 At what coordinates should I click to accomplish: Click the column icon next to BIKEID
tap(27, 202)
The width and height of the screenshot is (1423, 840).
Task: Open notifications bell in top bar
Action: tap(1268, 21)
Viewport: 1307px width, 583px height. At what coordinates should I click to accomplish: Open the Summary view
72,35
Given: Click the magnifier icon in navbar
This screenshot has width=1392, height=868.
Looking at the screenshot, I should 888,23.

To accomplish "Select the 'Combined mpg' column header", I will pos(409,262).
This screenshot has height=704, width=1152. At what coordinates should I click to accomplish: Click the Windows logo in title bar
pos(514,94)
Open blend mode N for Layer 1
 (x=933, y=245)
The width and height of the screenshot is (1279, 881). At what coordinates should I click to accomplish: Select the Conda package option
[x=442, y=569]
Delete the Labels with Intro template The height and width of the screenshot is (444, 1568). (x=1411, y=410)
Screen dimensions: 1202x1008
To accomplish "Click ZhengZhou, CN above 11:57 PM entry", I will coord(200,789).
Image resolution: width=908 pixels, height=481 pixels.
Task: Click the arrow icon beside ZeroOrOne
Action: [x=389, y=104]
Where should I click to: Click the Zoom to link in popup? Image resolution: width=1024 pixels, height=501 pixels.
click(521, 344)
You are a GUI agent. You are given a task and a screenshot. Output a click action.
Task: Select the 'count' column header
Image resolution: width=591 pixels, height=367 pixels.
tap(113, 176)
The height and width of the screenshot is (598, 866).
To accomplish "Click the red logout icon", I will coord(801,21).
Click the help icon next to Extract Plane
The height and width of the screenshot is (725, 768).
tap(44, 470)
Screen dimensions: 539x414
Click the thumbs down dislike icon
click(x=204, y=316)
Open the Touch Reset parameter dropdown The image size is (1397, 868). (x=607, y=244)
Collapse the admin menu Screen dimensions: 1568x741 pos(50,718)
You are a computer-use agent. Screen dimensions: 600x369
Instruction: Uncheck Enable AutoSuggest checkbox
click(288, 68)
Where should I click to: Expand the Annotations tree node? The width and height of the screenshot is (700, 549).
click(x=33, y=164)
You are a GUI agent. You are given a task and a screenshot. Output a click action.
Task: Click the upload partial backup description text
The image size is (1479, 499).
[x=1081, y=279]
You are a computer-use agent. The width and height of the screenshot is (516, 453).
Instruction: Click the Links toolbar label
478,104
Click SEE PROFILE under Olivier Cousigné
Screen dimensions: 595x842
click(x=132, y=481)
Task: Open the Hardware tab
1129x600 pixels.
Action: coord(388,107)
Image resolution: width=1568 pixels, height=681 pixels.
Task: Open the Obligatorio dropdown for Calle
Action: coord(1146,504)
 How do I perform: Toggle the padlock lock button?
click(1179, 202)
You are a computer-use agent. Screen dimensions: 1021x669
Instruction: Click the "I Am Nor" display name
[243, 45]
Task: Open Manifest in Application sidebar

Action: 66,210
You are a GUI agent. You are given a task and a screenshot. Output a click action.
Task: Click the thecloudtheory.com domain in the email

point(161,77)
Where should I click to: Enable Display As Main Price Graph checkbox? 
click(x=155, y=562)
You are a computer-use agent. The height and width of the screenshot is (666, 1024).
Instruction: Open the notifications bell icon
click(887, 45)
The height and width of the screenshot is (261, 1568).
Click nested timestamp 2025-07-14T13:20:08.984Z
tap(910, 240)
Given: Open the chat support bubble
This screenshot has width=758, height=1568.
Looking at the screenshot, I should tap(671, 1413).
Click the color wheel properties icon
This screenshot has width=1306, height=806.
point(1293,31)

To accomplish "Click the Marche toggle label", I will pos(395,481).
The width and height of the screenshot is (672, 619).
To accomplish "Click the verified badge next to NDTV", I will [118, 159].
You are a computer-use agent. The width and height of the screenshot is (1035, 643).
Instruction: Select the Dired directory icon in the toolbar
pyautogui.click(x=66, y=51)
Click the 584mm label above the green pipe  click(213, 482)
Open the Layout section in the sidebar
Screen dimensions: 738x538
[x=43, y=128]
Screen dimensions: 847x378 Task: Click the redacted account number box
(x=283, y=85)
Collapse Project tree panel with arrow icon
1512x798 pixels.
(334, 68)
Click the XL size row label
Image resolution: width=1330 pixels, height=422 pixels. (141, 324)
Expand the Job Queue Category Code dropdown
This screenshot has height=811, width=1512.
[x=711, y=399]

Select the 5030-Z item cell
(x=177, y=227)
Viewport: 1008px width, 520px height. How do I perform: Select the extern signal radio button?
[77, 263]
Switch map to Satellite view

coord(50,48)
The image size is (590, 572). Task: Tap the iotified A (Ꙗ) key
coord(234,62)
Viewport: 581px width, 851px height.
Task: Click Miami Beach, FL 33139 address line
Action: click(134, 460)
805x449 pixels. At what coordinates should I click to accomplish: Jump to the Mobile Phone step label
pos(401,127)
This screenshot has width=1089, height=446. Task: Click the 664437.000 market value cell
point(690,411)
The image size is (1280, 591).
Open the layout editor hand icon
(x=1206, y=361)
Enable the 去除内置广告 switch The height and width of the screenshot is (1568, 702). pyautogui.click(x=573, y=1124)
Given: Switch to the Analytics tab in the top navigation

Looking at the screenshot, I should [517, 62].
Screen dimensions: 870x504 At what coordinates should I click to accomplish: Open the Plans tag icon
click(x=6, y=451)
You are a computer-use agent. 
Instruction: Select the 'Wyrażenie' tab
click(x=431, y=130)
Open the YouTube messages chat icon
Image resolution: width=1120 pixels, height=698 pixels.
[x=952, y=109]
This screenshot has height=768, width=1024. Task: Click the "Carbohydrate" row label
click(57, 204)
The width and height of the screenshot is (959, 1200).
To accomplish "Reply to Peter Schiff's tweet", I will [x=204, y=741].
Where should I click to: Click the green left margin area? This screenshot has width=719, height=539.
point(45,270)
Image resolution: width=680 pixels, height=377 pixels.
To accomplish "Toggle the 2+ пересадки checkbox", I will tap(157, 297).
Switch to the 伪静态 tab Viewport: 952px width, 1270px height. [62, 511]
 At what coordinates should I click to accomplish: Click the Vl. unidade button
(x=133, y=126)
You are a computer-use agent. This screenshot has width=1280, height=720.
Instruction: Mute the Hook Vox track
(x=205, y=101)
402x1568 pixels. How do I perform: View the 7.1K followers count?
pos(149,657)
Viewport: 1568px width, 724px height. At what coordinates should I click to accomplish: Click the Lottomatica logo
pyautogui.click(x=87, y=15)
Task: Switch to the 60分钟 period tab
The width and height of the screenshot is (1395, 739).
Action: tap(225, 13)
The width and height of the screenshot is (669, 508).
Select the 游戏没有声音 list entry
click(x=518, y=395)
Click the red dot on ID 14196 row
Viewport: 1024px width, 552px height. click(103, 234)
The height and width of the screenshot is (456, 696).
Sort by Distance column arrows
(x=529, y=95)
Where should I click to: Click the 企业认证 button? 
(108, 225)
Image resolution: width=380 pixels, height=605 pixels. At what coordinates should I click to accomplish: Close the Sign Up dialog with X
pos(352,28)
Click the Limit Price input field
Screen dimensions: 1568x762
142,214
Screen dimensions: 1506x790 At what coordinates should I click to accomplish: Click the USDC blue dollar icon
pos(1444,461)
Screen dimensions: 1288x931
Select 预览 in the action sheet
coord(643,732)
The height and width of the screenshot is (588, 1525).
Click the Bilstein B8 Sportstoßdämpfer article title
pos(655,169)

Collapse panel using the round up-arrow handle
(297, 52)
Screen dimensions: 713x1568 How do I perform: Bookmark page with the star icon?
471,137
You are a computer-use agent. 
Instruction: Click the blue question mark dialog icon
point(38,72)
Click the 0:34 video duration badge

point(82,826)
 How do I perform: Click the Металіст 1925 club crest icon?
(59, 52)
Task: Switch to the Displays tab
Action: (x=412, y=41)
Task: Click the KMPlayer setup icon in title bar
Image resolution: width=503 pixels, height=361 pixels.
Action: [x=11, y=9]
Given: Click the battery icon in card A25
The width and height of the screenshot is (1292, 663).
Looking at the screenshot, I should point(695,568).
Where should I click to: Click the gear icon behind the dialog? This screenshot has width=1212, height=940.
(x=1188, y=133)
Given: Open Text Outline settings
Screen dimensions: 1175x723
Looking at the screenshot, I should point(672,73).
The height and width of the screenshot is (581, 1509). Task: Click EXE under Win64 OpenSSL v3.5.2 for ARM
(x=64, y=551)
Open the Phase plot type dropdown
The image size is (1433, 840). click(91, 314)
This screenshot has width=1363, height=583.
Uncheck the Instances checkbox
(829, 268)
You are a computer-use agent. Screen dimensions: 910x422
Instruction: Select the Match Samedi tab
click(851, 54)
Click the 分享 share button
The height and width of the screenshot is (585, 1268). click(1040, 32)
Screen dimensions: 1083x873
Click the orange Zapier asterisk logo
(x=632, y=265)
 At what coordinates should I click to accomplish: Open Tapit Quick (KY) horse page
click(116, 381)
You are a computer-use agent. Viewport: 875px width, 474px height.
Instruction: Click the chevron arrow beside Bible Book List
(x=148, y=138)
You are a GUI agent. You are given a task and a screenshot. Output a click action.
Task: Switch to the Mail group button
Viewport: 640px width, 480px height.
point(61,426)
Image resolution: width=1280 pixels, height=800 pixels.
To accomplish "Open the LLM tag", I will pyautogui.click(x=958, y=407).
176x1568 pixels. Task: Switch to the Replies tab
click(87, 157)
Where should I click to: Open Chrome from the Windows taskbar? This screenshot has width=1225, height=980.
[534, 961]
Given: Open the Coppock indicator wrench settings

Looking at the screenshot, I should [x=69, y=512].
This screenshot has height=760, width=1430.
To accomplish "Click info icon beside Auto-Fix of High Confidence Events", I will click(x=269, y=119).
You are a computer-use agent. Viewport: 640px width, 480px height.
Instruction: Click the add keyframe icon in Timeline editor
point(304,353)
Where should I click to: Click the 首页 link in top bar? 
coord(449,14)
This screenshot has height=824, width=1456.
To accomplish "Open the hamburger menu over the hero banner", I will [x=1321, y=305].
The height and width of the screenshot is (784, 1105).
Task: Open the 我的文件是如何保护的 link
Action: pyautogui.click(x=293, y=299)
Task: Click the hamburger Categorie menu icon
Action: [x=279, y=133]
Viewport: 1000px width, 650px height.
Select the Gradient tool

WHAT THIS TASK INVOLVES ▸ Only the lines above starting at the line that holds "Click the red dot on ID 14196 row" and ending at the line that holds "Task: Click the KMPlayer" are to be repeated, exactly and in full.

RESPONSE BELOW ▸
Click the red dot on ID 14196 row
Viewport: 1024px width, 552px height. click(103, 234)
The height and width of the screenshot is (456, 696).
Sort by Distance column arrows
(x=529, y=95)
Where should I click to: Click the 企业认证 button? 
(108, 225)
Image resolution: width=380 pixels, height=605 pixels. At what coordinates should I click to accomplish: Close the Sign Up dialog with X
pos(352,28)
Click the Limit Price input field
Screen dimensions: 1568x762
142,214
Screen dimensions: 1506x790 At what coordinates should I click to accomplish: Click the USDC blue dollar icon
pos(1444,461)
Screen dimensions: 1288x931
Select 预览 in the action sheet
coord(643,732)
The height and width of the screenshot is (588, 1525).
Click the Bilstein B8 Sportstoßdämpfer article title
pos(655,169)

Collapse panel using the round up-arrow handle
(297, 52)
Screen dimensions: 713x1568 How do I perform: Bookmark page with the star icon?
471,137
You are a computer-use agent. 
Instruction: Click the blue question mark dialog icon
point(38,72)
Click the 0:34 video duration badge

point(82,826)
 How do I perform: Click the Металіст 1925 club crest icon?
(59, 52)
Task: Switch to the Displays tab
Action: (x=412, y=41)
Task: Click the KMPlayer setup icon in title bar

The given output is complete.